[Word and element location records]
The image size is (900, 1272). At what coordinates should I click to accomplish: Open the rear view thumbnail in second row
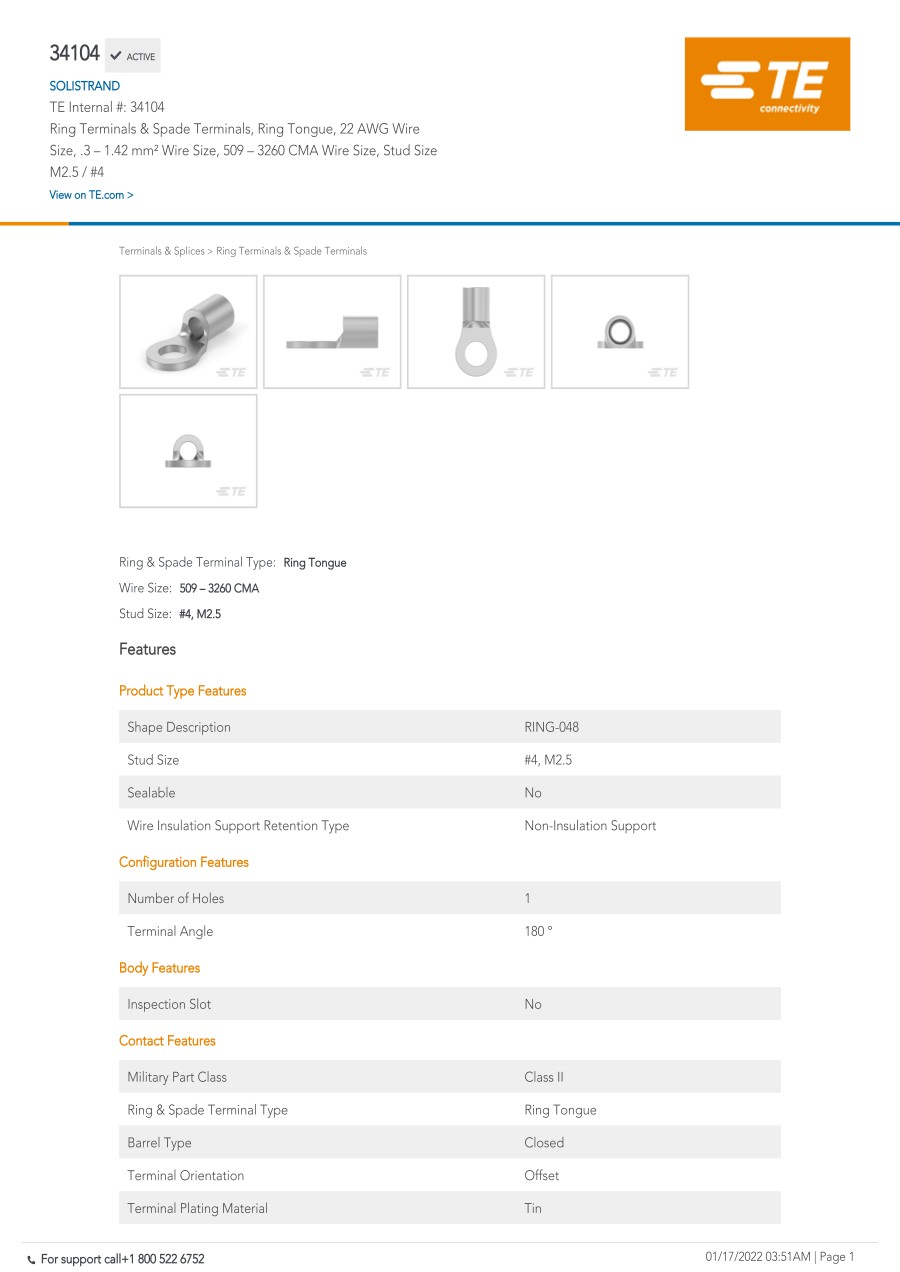(188, 451)
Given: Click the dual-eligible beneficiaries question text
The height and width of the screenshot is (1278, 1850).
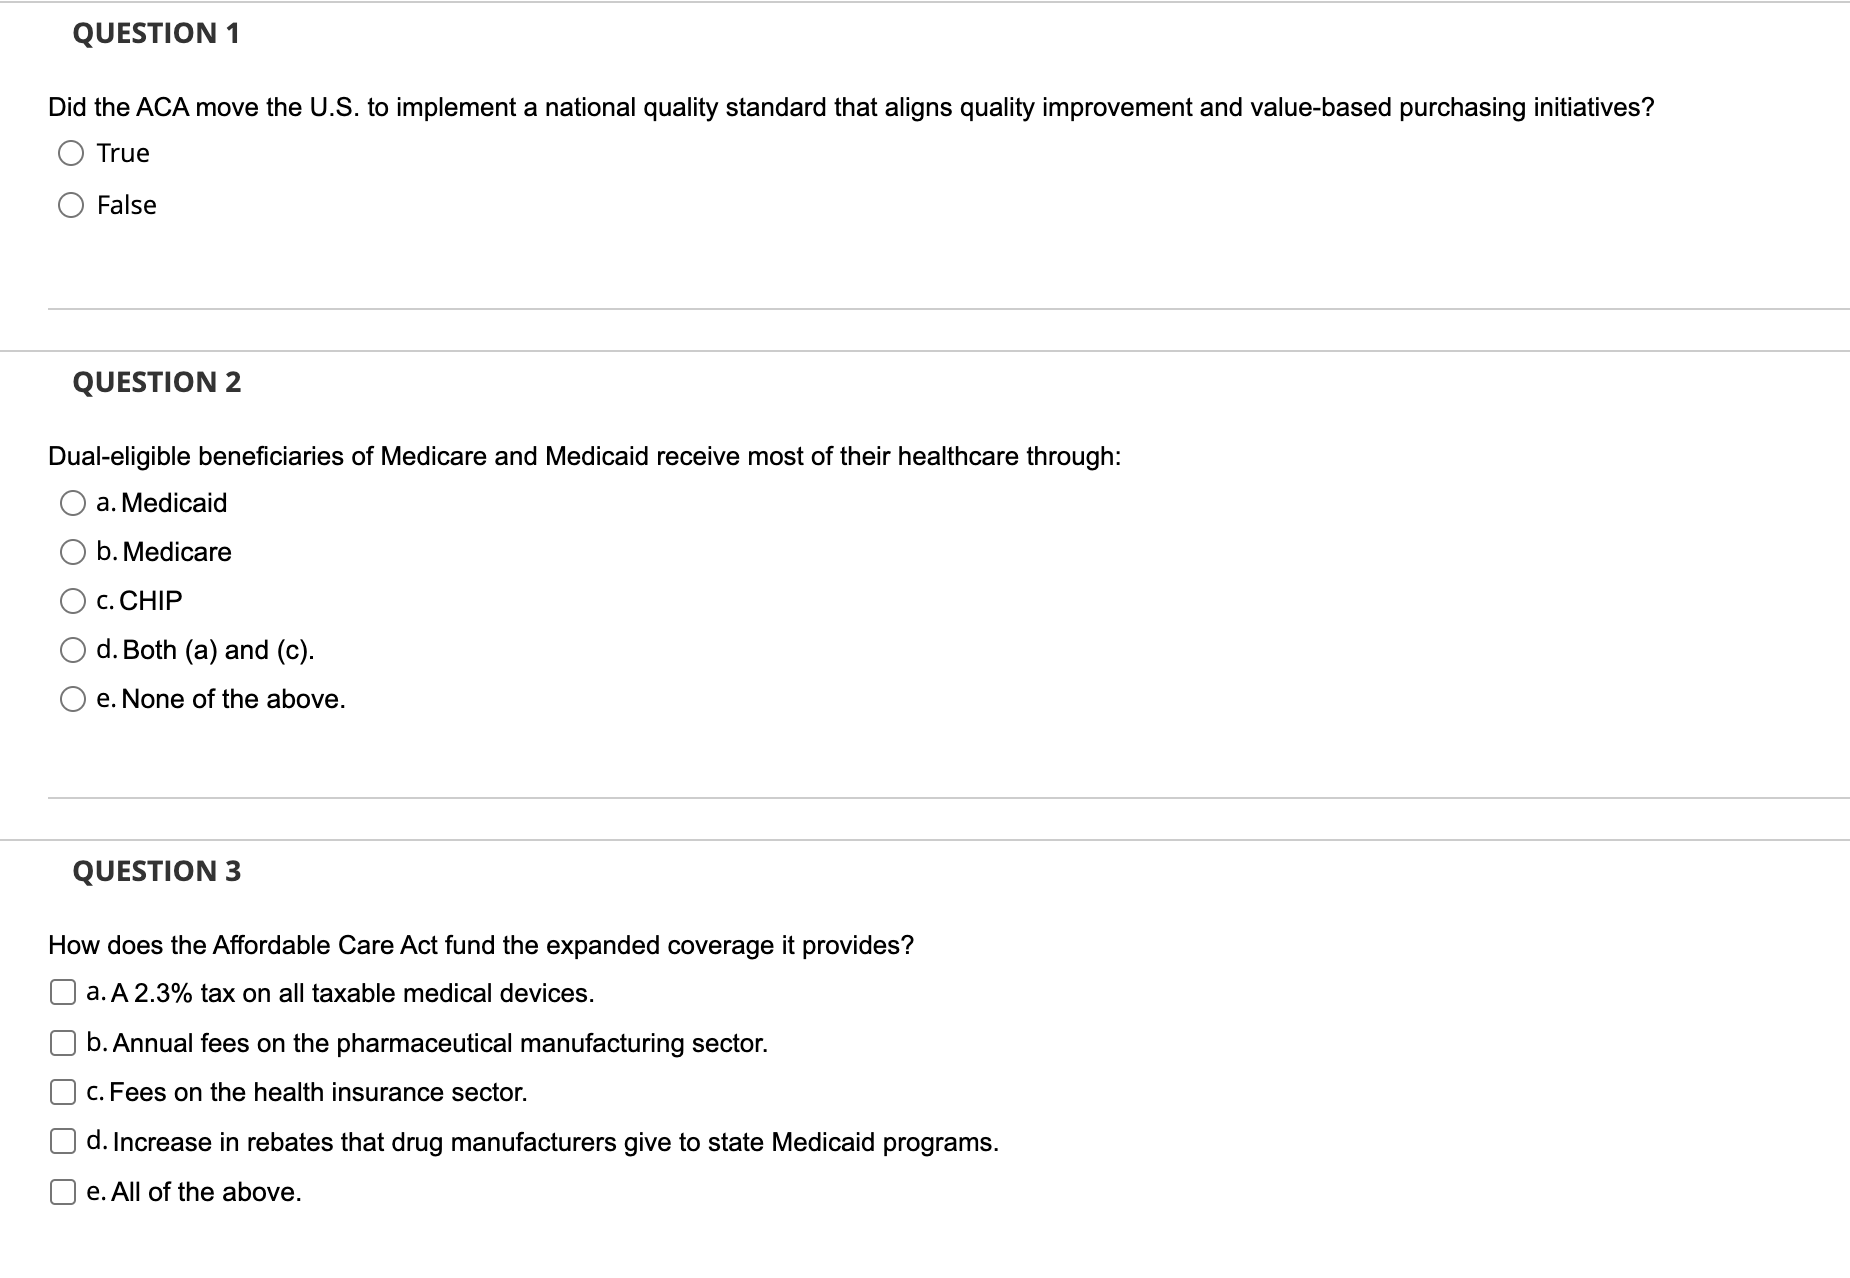Looking at the screenshot, I should tap(585, 456).
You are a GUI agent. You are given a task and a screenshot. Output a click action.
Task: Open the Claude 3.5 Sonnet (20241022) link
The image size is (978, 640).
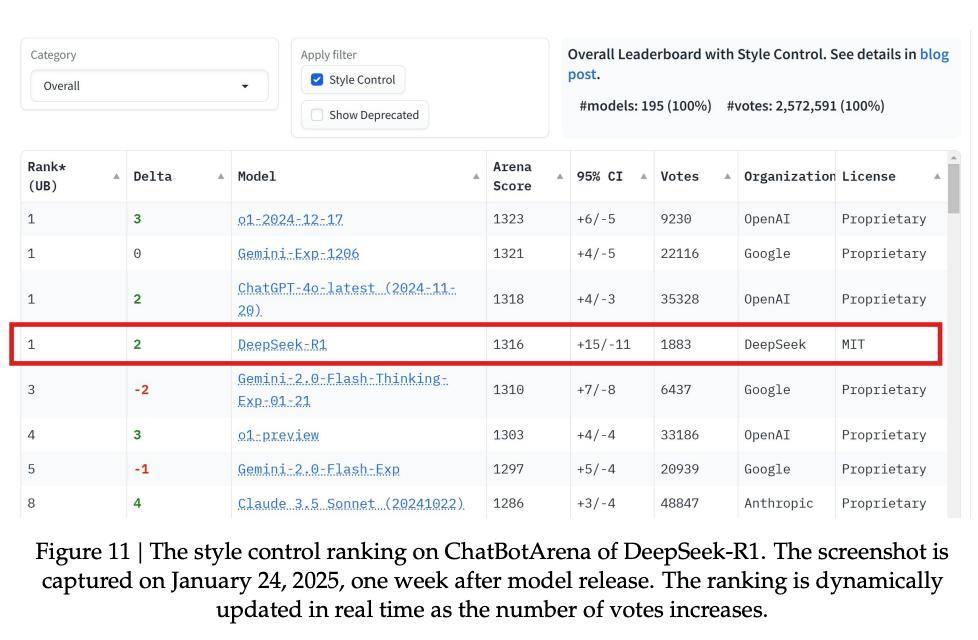(x=350, y=504)
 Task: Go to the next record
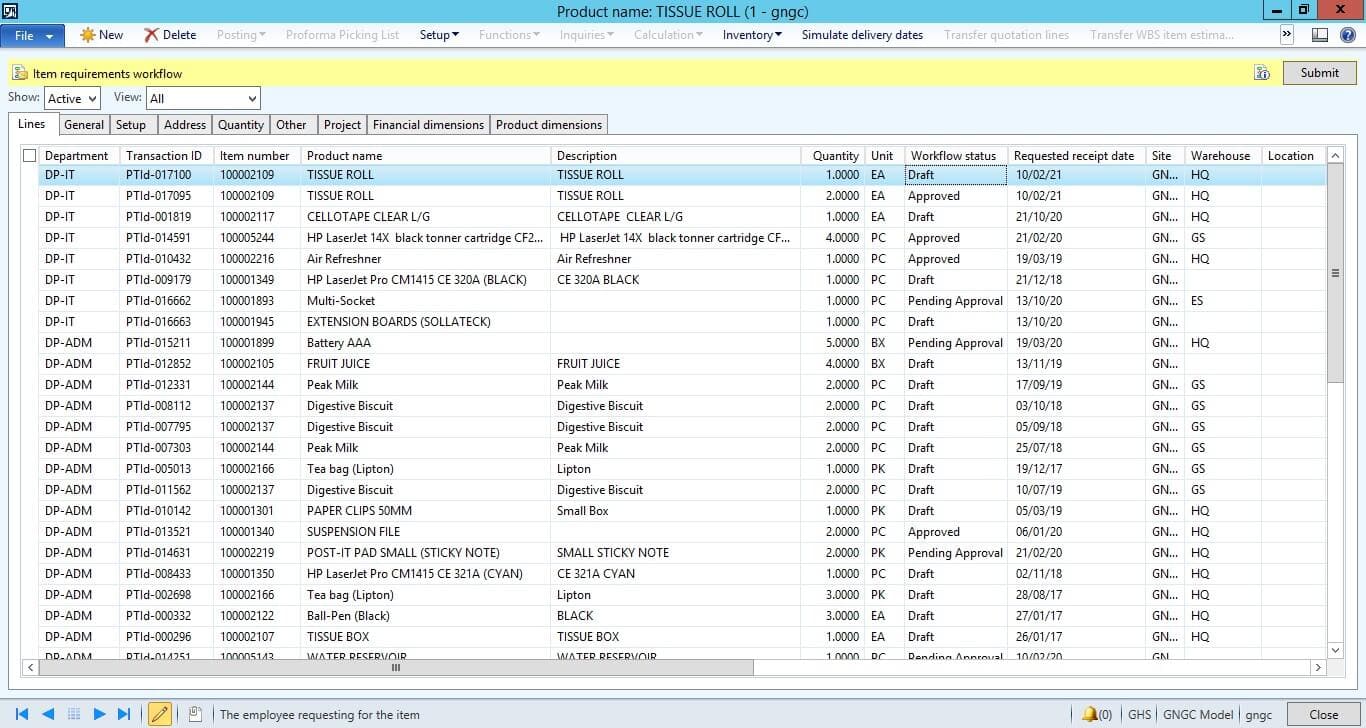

- [EXERCISE REQUIREMENTS] Rewrite all of the entries above with "image size" swapped for "image dimensions", keeping everything else the same. Leave out the pictures.

- [REPLY]
The image dimensions is (900, 1272). At what coordinates should I click to accomplish: Open the rear view thumbnail in second row
(188, 451)
Given: Click the dual-eligible beneficiaries question text
The height and width of the screenshot is (1278, 1850).
Looking at the screenshot, I should tap(585, 456).
You are a GUI agent. You are given a task and a screenshot. Output a click action.
Task: Open the Claude 3.5 Sonnet (20241022) link
The image dimensions is (978, 640).
(x=350, y=504)
 Task: Go to the next record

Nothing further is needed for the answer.